Freitag: Die Zeitung berichtet von den subversiven Umtrieben des bayrischen Sängers Christ­oph Wei­he­rer. Dieser ruft dazu auf, die im Einzelhandel gern gestellte Frage nach der Postleitzahl stets mit 25541 zu beantworten, wodurch die schleswig-holsteinische Stadt Brunsbüttel gewisse Aufmerksamkeit erlangt. Er soll für sein Anliegen bereits eine größere Anhängerschaft gefunden haben, was laut Bericht erste Händler im Raum Augsburg dazu bewogen hat, sich den Ausweis des Käufers zeigen zu lassen.
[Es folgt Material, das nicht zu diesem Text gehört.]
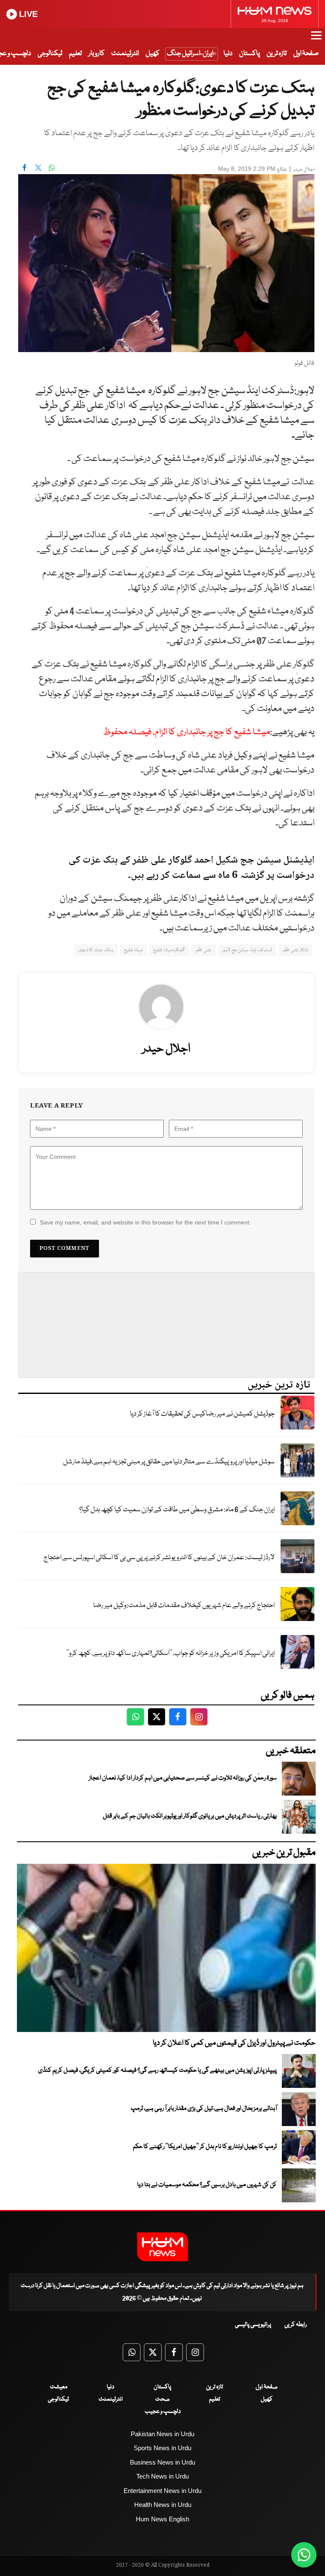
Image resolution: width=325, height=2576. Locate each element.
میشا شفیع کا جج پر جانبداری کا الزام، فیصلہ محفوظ (186, 732)
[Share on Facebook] (24, 167)
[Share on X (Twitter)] (38, 167)
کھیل (153, 53)
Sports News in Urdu (162, 2447)
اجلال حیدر (303, 170)
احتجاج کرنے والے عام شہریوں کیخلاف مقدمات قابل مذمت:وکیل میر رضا (184, 1605)
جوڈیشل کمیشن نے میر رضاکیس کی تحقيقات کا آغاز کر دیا (202, 1414)
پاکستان (249, 53)
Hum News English (162, 2519)
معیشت (58, 2387)
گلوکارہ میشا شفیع (169, 950)
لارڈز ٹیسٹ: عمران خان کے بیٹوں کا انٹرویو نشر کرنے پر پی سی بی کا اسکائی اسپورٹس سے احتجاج (159, 1557)
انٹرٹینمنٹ (125, 53)
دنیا (227, 53)
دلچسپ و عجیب (163, 2411)
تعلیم (75, 53)
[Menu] (316, 39)
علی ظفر (203, 950)
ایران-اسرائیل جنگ (190, 53)
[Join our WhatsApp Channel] (304, 2555)
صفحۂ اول (306, 53)
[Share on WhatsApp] (51, 167)
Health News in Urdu (162, 2504)
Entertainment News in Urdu (162, 2490)
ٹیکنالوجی (50, 53)
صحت (162, 2399)
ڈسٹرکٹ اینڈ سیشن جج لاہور (247, 950)
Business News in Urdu (162, 2462)
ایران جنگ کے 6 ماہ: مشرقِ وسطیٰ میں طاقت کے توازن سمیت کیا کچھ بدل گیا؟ (177, 1510)
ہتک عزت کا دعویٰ (95, 950)
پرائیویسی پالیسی (253, 2324)
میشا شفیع (133, 950)
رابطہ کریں (295, 2324)
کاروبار (96, 53)
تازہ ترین (276, 53)
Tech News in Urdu (162, 2476)
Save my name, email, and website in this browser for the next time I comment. (145, 1222)
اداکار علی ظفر (295, 950)
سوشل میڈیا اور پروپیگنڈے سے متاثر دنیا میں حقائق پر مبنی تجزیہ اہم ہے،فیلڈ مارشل (169, 1462)
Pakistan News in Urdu (162, 2433)
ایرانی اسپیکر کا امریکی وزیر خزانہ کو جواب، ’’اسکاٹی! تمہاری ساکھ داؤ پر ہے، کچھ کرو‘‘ (170, 1653)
Ich finde die Aktion sehr gut und würde mich gerne daran beteiligen, fürchte jedoch, dass ich mir die Postleitzahl 25541 nicht merken kann.

Samstag: Irgendwann muss ich aufhören, Menschen zu hassen, weil sie langsam vor mir her gehen und auf ihr Display starren. – Tag 1 unseres Konzerts im „Jot Jelunge“ lief gut.

Sonntag: Sekt schmeckt in Verbindung mit den Endorphinen eines gelungenen Auftritts besonders gut. Auch ohne Vicky.